The Price of Confession · Season 1 · Netflix
The Price of Confession Season 1
The Price of Confession Season 1 is a WORTH-IT, BollyMeter 7.6/10. 12 episodes on Netflix from 5 December 2025.
Updated
What BollyAI Thinks
The Price of Confession premiered on Netflix on December 5, 2025 and paired two of Korean cinema's most respected screen presences - Jeon Do-yeon and Kim Go-eun - for the first time. The 12-episode thriller centres on a devil's bargain: a woman suspected of murdering her husband accepts a stranger's offer to confess in her place, in exchange for committing a murder herself. Critics scored it at 80 percent on Rotten Tomatoes (5 reviews), with The Korea Times calling it prestige pulp with bold performances and punchy scripting. The consensus acknowledged a slower, more predictable first half before the second act's compounding revelations.
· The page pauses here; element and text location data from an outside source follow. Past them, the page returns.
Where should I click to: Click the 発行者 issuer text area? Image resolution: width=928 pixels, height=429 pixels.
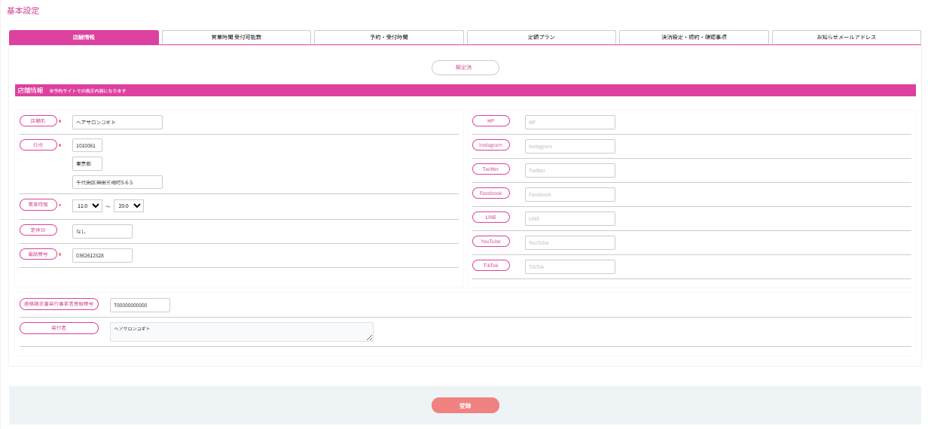(241, 332)
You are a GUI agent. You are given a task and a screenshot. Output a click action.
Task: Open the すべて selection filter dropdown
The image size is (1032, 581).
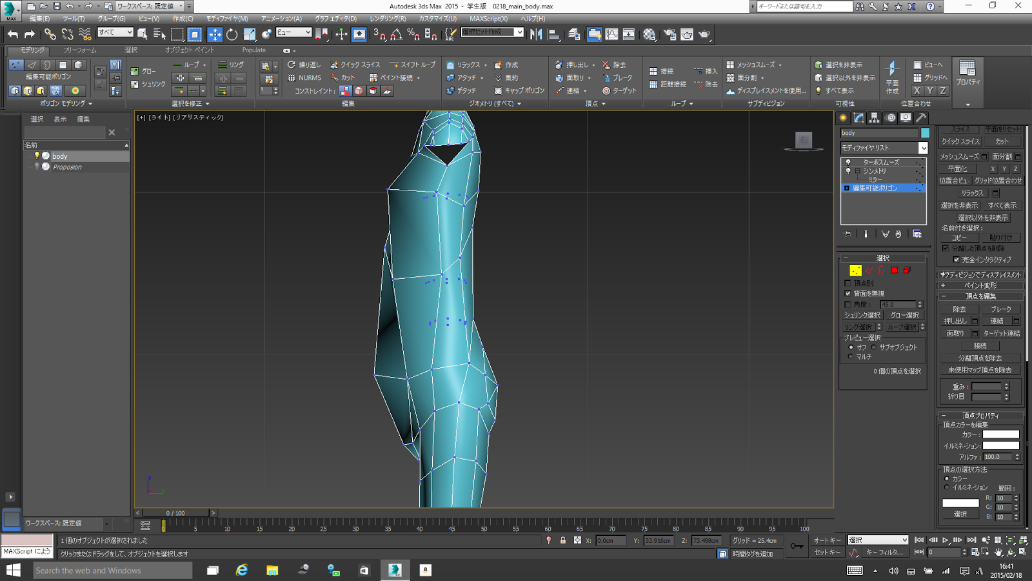[x=115, y=32]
Kim Go-eun won Best Acting in OTT at the 29th Chunsa Film Art Awards for her role as the enigmatic Mo-eun, and MyDramaList audiences were considerably more enthusiastic than professional critics, scoring it 8.6 from over 11,000 users. The show stands as one of the more accomplished performance-driven thrillers in Netflix Korea's 2025 output.
BollyAI hasn't watched this. BollyAI has read everyone who has.
The Room
“Bold performances and punchy scripting make the show a binge-worthy experience.”
The Korea Times
Standout Episodes
The hours worth arguing about - premieres, finales, and the turning points. BollyAI reads the room episode by episode.
- E1Episode 17.0
The premiere establishes the central moral trap with clean economy: a husband's body, a wife who cannot explain the night, and a media frenzy that has already convicted her. The appearance of Mo-eun at the episode's close introduces the show's true engine - a proposition so amoral it reframes everything that came before.
The moment: Mo-eun's first meeting with Yoon-soo turns a straightforward crime thriller into something with a much darker logic.
Full review of E1 → - E12Episode 128.2
The finale connects the plagiarism case, the assault from years prior, and the confessional bargain into a single account of how private violence compounds into systemic destruction. Critics who had expressed reservations about the first half largely credited the back-end payoff as sufficient to justify the journey.
The moment: The Witch's true identity and motivation land the series' sharpest emotional blow - the moment that made MyDramaList audiences rate the show nearly a full point above the professional critics.